| Store | Cart

Re: [TCLCORE] Upgrade of Tcl's String Hash Algorithm

From: Donal K. Fellows <dona...@manchester.ac.uk>
Sun, 14 Feb 2010 23:54:36 +0000
On 14/02/2010 16:58, Gustaf Neumann wrote:
> Am 11.02.10 01:08, schrieb Alexandre Ferrieux:>> Since it appears that timings are tricky,> Apparently. It turns out that in the both mini-benchmarks (the two> "foo" functions) the hash function for string keys (HashStringKey())> is not called at all (!) in the timed loop (e.g. Tcl variables are> compiled locals).

That's why you have to use array variables there. Though that also
doesn't call HashStringKey; it calls the equivalent for Tcl_Obj keys.

> Funny enough, just by changing the string hash function one can> measure different performance values (maybe due to processor level> caching or similar external effects).

There's a lot of tricky bits to measuring the performance. That's why I
switched to using a direct test (and had to tweak that a lot too in the
end so as to stop the gcc optimizer for making me test something other
than what I really wanted!) with the result, after much experimentation,
that the FNV hash function is slower than Tcl's original hash function.
Not that it's a bottleneck for any existing code.

The other metrics we can use here relate to the differences of
distribution of hash keys, which can have quite a substantial impact on
the overall hash *table* performance. With general data, the performance
seems to be about the same; it's difficult to construct an example with
ordinary keys where the difference is really worth mentioning. With
"malicious" data it's different though; http://wiki.tcl.tk/5164
describes how the old function (mis)behaves, and with FNV that part is
unremarkable. (There should be sets of keys which are a problem for FNV
too, but I've not constructed any. I have found[*] a reference to some 
code for generating collisions against FNV, <URL:http://www.team5150.com
/~andrew/blog/2007/03/hash_algorithm_attacks.html>, but I'm not sure
about the practicality of any attack based on the methods described
there. I also don't know what the effect is of hashing over utf-8
instead of something 8-bit clean.)

> - For small hash tables, only a few bits of the computed  hash>      values are used.
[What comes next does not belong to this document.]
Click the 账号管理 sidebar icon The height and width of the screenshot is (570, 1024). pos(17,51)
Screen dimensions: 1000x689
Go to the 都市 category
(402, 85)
For the initial size, these are only  the last two>      bits. By every hash table resize (RebuildTable) two  more bits are>      added. It is not clear how the properties of hash functions>      propagate, when only a small fraction (e.g. 2, 4, 6 etc. bits) of>      the computed hash value are actually used.
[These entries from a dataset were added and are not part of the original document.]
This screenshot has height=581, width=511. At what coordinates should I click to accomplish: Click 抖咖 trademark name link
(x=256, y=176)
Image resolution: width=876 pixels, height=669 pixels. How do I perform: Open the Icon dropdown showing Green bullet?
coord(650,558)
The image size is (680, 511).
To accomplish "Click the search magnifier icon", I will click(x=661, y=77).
Tends not to be an issue because if anyone tries to exploit, the table
gets rebuilt and more bits of the hash are used. A way to defeat the
whole problem would be to take the whole hash value mod some number that
is coprime with the hash table size, but mod is a fairly expensive
operation. It's only really a pressing issue when people are generating
many keys with an identical full hash value (by default, Tcl does a
comparison of the full hashcode before proceeding to a key comparison).
As noted before, that's really depressingly easy with Tcl's old hash
function.

> It looks to me as if the original Tcl hash function has quite> good properties for the task it is used.
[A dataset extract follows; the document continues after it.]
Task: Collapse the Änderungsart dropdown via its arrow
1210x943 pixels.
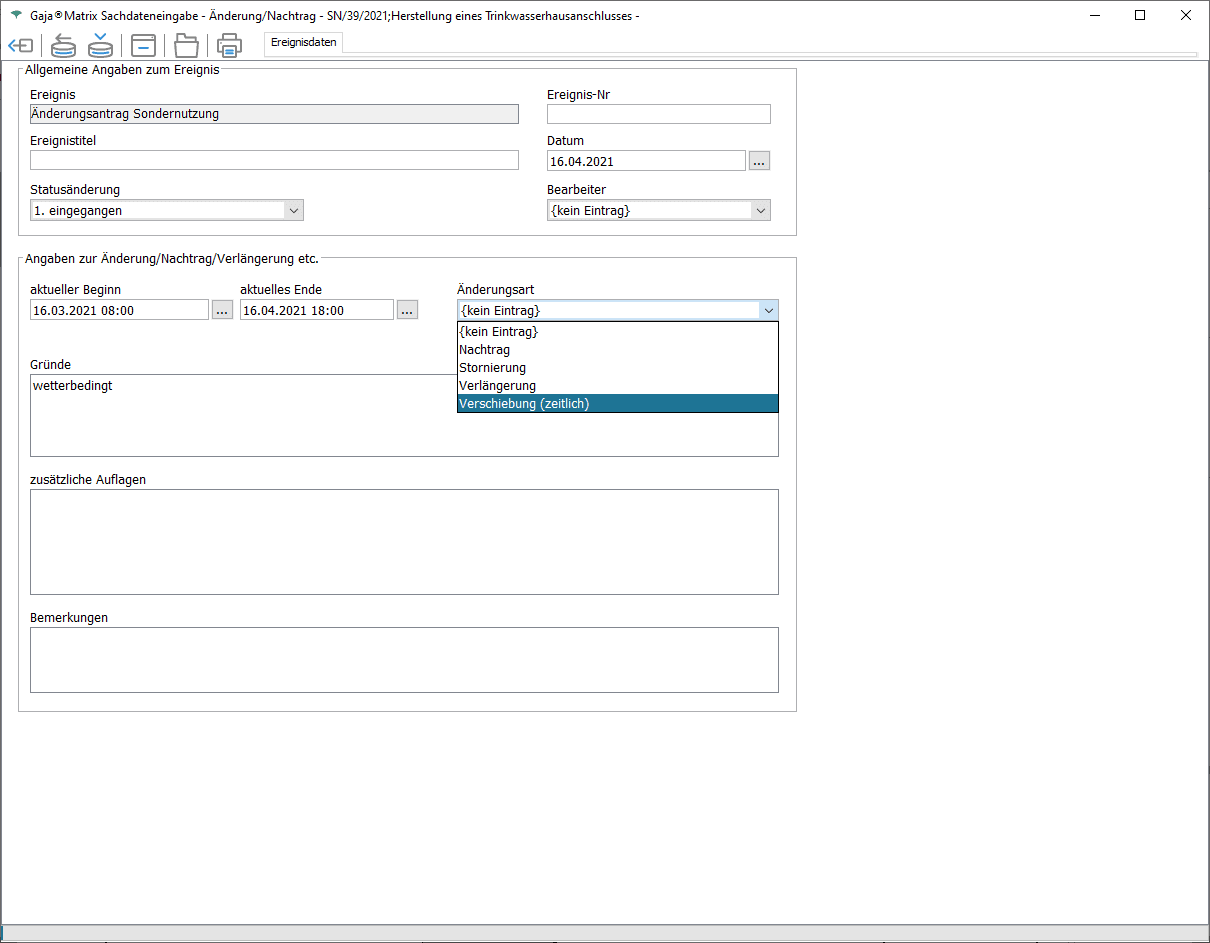Action: (x=767, y=310)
So long as people are not using it in a setting where an attacker
controls the keys, that's true. If an attacker can dictate what values
are being hashed (true in a number of cases like HTTP header parsing)
then you've got a significant performance problem.

> In order to make hashing faster in Tcl, it is most likely more> promising to look at the Tcl-hash machinery altogether.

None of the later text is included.